Bahkan, mantan tahanan politik orde baru Sri Bintang Pamungkas yang juga musuh politik Soeharto, ternyata mengaku bahwa era SBY tujuh tahun lebih “kejam” daripada zaman Soeharto 32 tahun. Di era SBY, kata dia, ada 15 ribu orang mati bunuh diri dalam tiga tahun terakhir ini karena ekonomi. Pelanggaran HAM di era SBY karena berbeda pendapat, lalu ditangkap tanpa atau dengan proses hukum, dan bahkan orang ditembak mati atau dibunuh dengan tuduhan teroris. Sedangkan di zaman Soeharto, korupsi hanya terbatas pada keluarga dan lingkaran Cendana. "Sekarang, korupsi dilakukan dari mulai Istana SBY, kepala daerah, DPR, DPRD. Jadi kalau dulu muak pada Soeharto, sekarang rakyat lebih muak lagi."
Memang zaman Orde Baru dulu marak KKN, tetapi dilakukan di bawah meja. Namun, era rezim SBY sekarang ini malah KKN dilakukan di atas meja dan bahkan mejanya ikut dikorupsi. Korupsi sekarang nekat bin kalap, sehingga kalau KPK boleh menangkap pelaku korupsi di bawah Rp 1 miliar, maka penuhlah hotel prodeo . Sehingga ada celetukan lucu dari Patrialis Akbar, sang Menteri Hukum HAM era SBY, bahwa korupsi di bawah Rp 25 juta tidak usah diproses hukum alias dilepas dari hukum pidana dengan alasan karena kemanusiaan dan penjara sudah penuh. He…he…hee…
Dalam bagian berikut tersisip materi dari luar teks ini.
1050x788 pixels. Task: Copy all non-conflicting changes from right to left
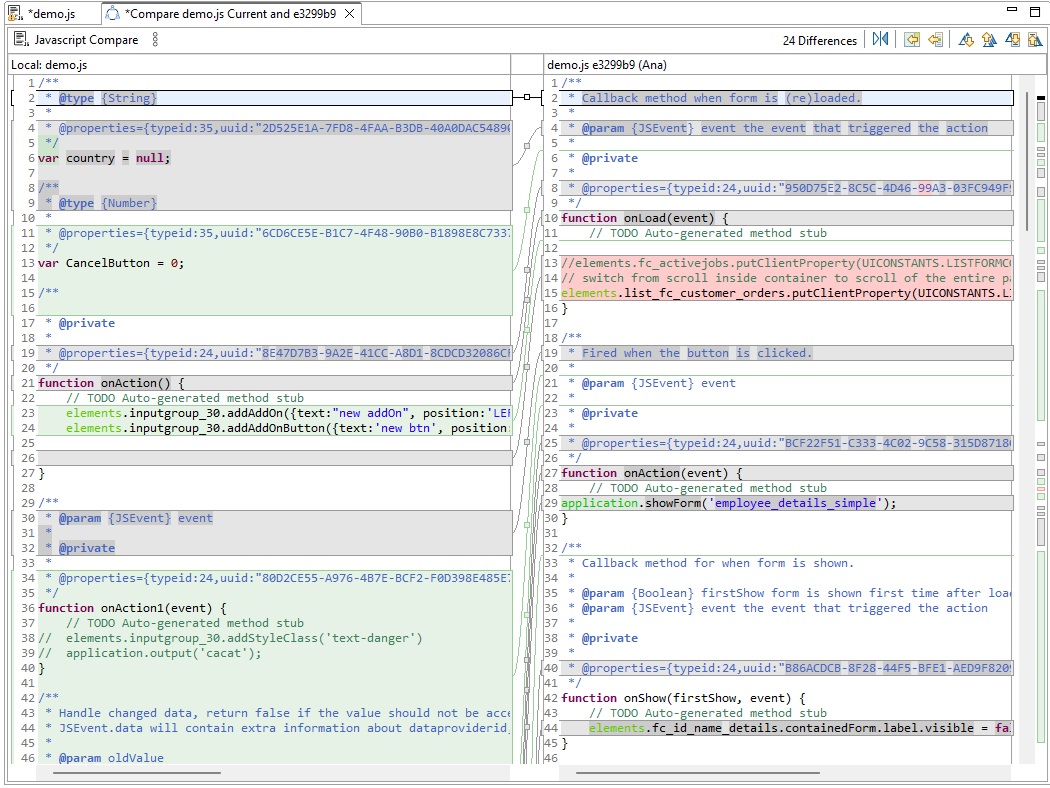point(911,40)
SBY pun dinilai tidak tegas dalam setiap mengambil keputusan. Bahkan di bidang hukum, rasa keadilan rakyat sangat tidak puas. Awalnya, dalam kepemimpinan SBY diharapkan penegakan hukum bisa jauh lebih dari era Orde Baru. Ternyata. penegakan hukum diwarnai tebang pilih dan tidak menyentuh jaringan kekuasaan dan lingkaran Istana.
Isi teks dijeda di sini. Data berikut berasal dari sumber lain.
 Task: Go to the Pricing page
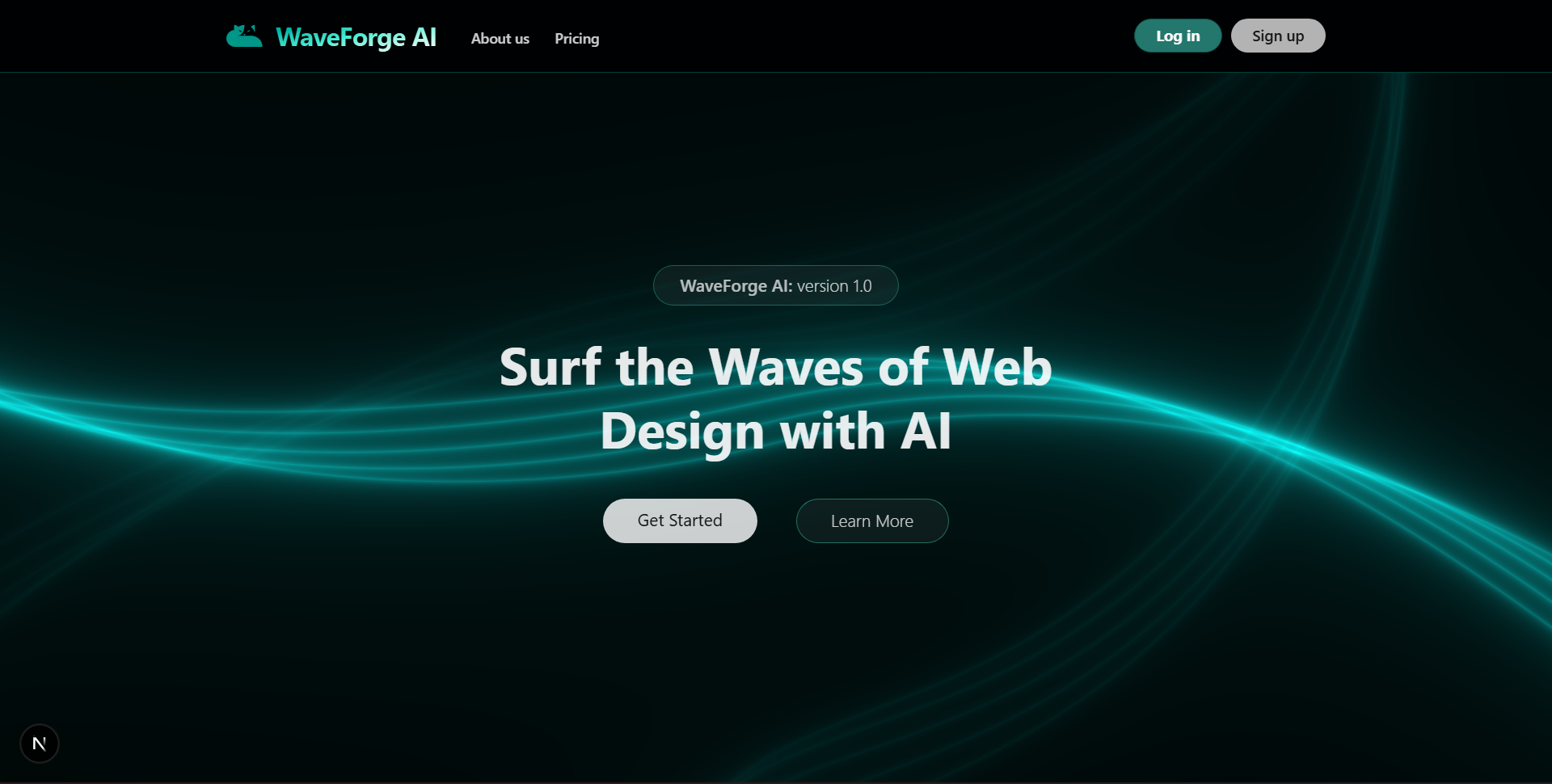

Hanya rakyat miskin kebanyakan dan kaum tak berduit yang diseret dan diproses hukum. Pisau hukum hanya tajam ke bawah tetapi tumpul ke bawah. Bahkan, penegakan hukum terkesan hanya pencitraan belaka. Khalifah Umar bin Khattab seorang pemimpin yang berwatak keras dan tegas, tetapi peka terhadap kesusahan rakyat serta memperhatikan nasib dan kesejahteraan rakyatnya. Ia dikenal sebagai pemimpin yang sangat disayangi rakyatnya karena perhatian dan tanggungjawabnya yang luar biasa pada rakyatnya. Salah satu kebiasaannya adalah melakukan pengawasan langsung dan sendirian berkeliling kota mengawasi kehidupan rakyatnya. Sang khalifah menjalankan tugasnya, turun tangan langsung untuk memastikan rakyatnya tidur dan hidup dengan tenang. Ia pun dikenal sebagai seorang pemimpin yang selalu melakukan perbuatan-perbuatan baik secara diam-diam.
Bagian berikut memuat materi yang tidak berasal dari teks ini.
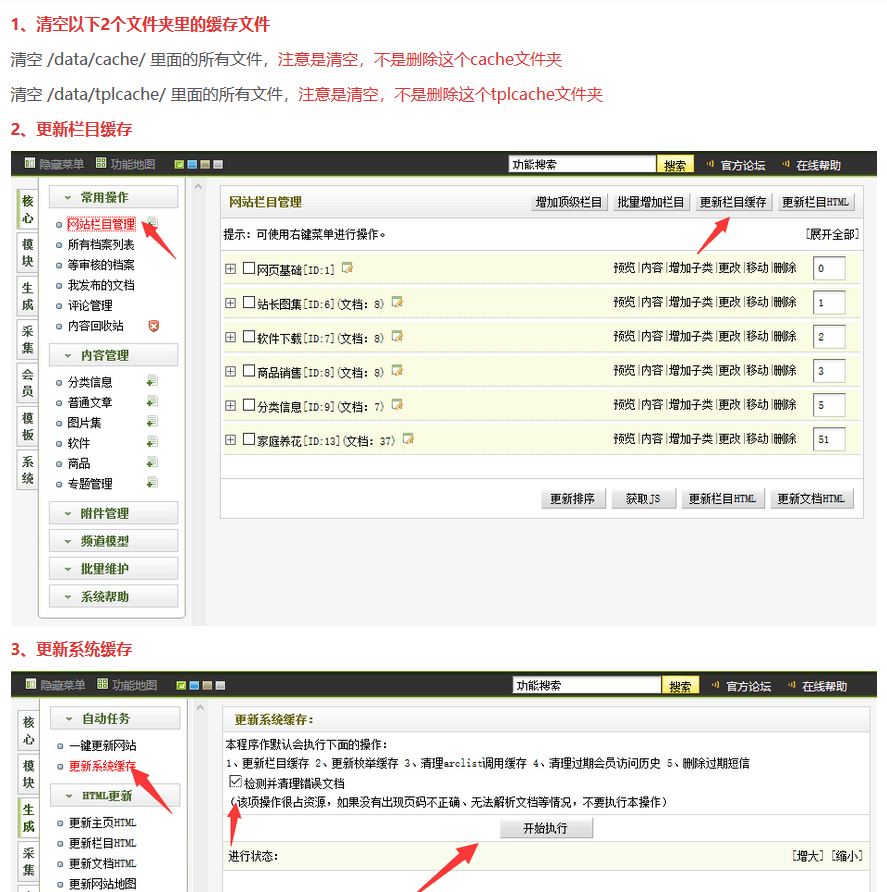Click the edit icon beside 网页基础[ID:1]
Viewport: 887px width, 892px height.
pos(347,268)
Bagaimana dengan pemimpin di Indonesia sekarang? Dulu rakyat relatif tidak mengeluh dengan kimiskinan, pengangguran juga lebih kecil. Nampaknya, Soeharto lebih pintar memenuhi kebutuhan perut rakyatnya duluan. Setidaknya dengan terawatnya perut rakyat, maka kebutuhan utama sudah terpenuhi. Sekarang angka kemiskinan membengkak di pedesaan.
Padahal, kita negara agraris yang kaya raya akan sumber daya alam. Zaman Soeharto juga lebih menekankan swasbada dan mencintai buatan Indonesia. Sekarang dari garam dan cabe hingga pesawat terbang diimpor dari luar. Padahal, kita memiliki pesawat buatan IPTN yang dulu dimanfaatkan Soeharto untuk kebutuhan dalam negeri. Jadi, kebijakan sekarang berbeda dengan kebijakan orde baru. Kini, pemimpin kita lebih pro pemodal asing serta cenderung ke arah neoliberalisme (neolib) dan kapitalisme untuk menjadi budak atau jongos asing.
Memang banyak pula hal-hal jelek di bidang lain di zaman Soeharto yang tidak perlu kita ulangi. Namun, lepas dari kekurangan dan kebobrokan era Soeharto dalam bidang KKN, tapi rakyat kecil tidak terlihat mengalami kesusahan ekonomi dalam kehidupan sehari-hari. Makanya, tidak heran kalau para kaum marjinal dan rakyat melarat sekarang jika disurvei akan banyak yang bilang bahwa era Soeharto lebih enak dan bisa makan tiga kali sehari.
Beras gampang didapat, biaya kesehatan tidak mahal dan pendidikan murah bisa terjangkau. Kini sebaliknya, bahkan harga-harga melonjak dan melambung tinggi. Untuk memenuhi makan saja banyak yang susah, sehingga tak heran marak berita bunuh diri karena tekanan ekonomi.
Survei Indo Barometer bisa saja tidak valid atau tak reliable dari segi pengambilan sample, tetapi hasil kesimpulan survei ini hendaknya bisa dijadikan koreksi dan cambuk bagi SBY agar tidak enak-enakan dalam menduduki kursi empuk di tampuk kekuasaan.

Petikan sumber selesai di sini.